START Task material

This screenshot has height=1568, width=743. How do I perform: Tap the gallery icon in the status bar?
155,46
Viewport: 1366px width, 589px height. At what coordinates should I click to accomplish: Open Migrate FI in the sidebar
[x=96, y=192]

END Task material
START Task material

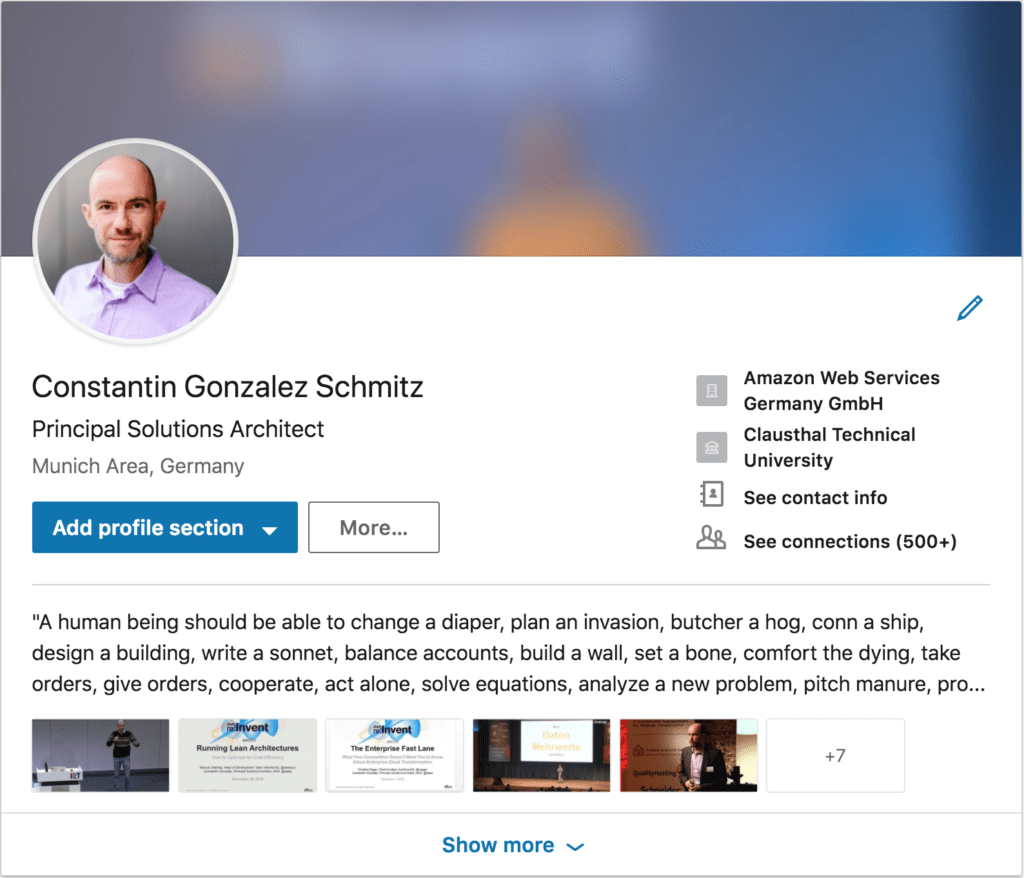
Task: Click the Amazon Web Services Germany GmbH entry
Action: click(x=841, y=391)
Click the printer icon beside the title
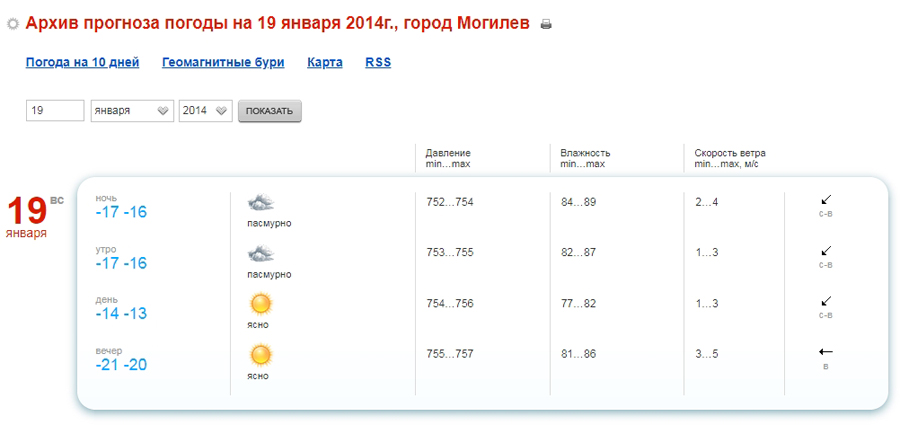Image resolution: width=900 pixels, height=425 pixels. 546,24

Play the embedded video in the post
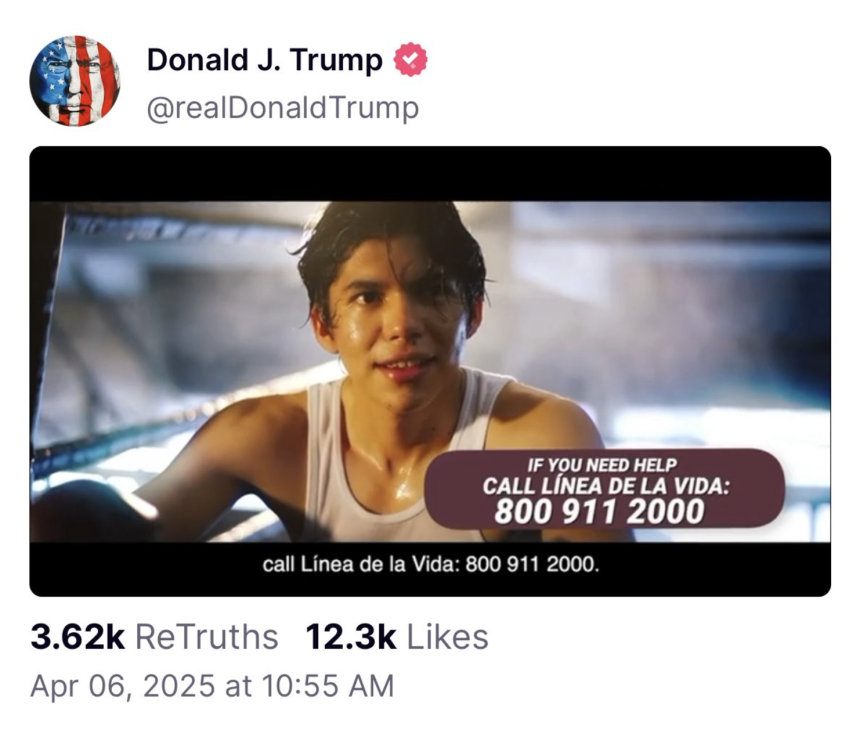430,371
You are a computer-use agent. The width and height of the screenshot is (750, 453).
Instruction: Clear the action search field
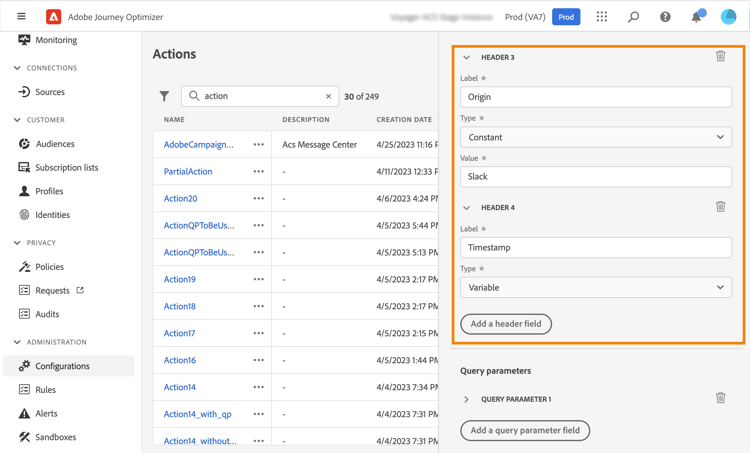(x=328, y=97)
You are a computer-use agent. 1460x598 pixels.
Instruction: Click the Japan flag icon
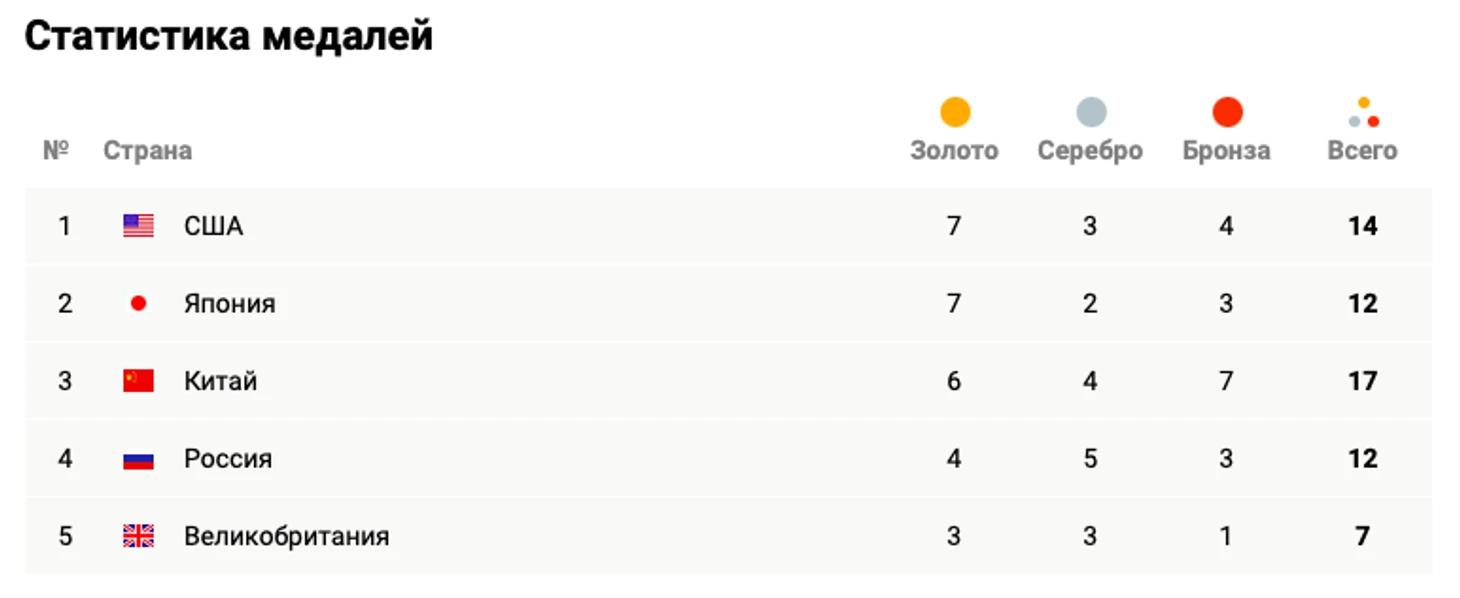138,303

END Task material

| Exercise brief |
Copy out every line from the records that has the word "computer".

| Task solution |
You are a computer-use agent. The width and height of the screenshot is (750, 453).
You are a computer-use agent. 1460x598 pixels.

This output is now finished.